Being overenthusiastic about big data in the transport context is misleading because we forget that we don’t have enough data and that most of it is not digitalized and that we continue to rely on traditional probabilistic models (precisely because there’s only a limited amount of data).
The lack of data is Artificial Intelligence’s Achilles’ heel. This has fuelled a data market in the hands of a few big companies that have a monopoly on it. Global players like Google, Apple, Microsoft, Amazon, Meta – just to name the most important ones – are the ones who collect personal data and profile people through their services.
The operating systems (Android and IoS) do not allow other companies to track people or collect the same data that they gather, and this produces a twofold effect: monopolizing data through eliminating competition and making it impossible for other companies to innovate themselves through data.
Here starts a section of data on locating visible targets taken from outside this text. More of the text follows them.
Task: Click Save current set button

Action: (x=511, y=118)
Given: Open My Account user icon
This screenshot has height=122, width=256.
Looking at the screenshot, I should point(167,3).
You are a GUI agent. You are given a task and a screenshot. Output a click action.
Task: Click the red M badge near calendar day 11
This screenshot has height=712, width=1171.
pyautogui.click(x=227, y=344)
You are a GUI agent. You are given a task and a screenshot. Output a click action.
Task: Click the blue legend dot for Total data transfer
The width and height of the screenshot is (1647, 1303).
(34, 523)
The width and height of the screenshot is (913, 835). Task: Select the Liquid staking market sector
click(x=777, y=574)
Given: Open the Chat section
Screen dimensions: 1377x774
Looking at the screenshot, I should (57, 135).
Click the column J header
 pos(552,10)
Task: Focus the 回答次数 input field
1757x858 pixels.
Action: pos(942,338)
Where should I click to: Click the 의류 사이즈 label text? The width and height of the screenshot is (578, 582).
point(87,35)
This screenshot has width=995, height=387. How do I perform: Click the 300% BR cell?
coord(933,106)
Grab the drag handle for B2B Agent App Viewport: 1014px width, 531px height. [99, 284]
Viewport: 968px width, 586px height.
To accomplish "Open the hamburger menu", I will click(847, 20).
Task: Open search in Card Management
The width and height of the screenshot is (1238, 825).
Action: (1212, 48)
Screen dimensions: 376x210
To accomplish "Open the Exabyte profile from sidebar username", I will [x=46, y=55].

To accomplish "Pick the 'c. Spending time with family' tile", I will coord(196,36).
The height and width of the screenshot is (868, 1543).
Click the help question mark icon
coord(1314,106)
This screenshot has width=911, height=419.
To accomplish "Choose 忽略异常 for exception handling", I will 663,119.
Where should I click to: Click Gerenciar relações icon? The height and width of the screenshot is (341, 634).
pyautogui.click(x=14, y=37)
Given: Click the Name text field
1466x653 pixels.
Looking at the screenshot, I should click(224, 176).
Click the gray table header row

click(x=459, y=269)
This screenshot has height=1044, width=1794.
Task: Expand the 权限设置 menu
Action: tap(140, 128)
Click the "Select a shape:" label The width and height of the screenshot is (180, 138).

The fact that Google and Apple developed the operating systems of the devices we use gives them a competitive advantage that they have no intention of losing, because data is like oil these days, a source of immense profits.
At a time when we speak of open markets and competition, we are faced with a paradox that only politics could interrupt, with data tracing measures, data sales and the proper taxation of companies from other countries that make large profits in Europe. The current European privacy policy, paradoxically, penalizes European companies in favour of non-European ones, with the consequence of not protecting (if not virtually) the privacy of citizens and not guaranteeing cybersecurity. It is not far-fetched to think that people might come to realize that they are a source of great profit without taking real advantage of it and generate a shift that could penalize digital in favour of analogue, making data gathering through digital devices ineffective.
Something else we should think about is that adopting artificial intelligence not only differs from sector to sector, but especially from country to country, with a large gap between Europe and non-EU countries, between the United States and Asian countries. Oliver Wyman’s Forum AI index, published in January 2025, shows how the AI Index identifies eight countries as AI leaders, with the US and China respectively in first and second place. European countries show varying rates of adoption, with only France and Germany in the top eight, but at the bottom of the list. It is clear how uneven the rate of adoption of AI is around the world, contributing to exacerbating differences and increasing tensions. In fact, while most of the literature on Artificial Intelligence focuses mainly on technological aspects, it has multiple facets ranging from culture, society, workforce, environment, politics and geopolitics.
The AI race is mainly driven by economic reasons and the quest for supremacy. This is the biggest risk, especially for its geopolitical and ethical implications: speculation risks and overemphasis on data science, neglecting critical thinking and overestimating trust in algorithms. Without carefully designed training programs that take into account the multifaceted nature of this technology, we risk failing to adequately prepare this generation and the ones to come for the future.
Before implementing AI, there has to be a major effort at various educational levels (from primary to university) and then at all levels of the workforce: preparing people to think independently, to be creative and to be social human beings (collaboration instead of competition).
Finally, in the transport industry, it is essential to improve the quality of services before applying AI because, otherwise, the greatest risk is to neglect the basic needs of the sector in favour of a technological illusion. Taking funding away from basic services to invest in AI means neglecting user needs, not taking care of them … and users are transport systems’ customers.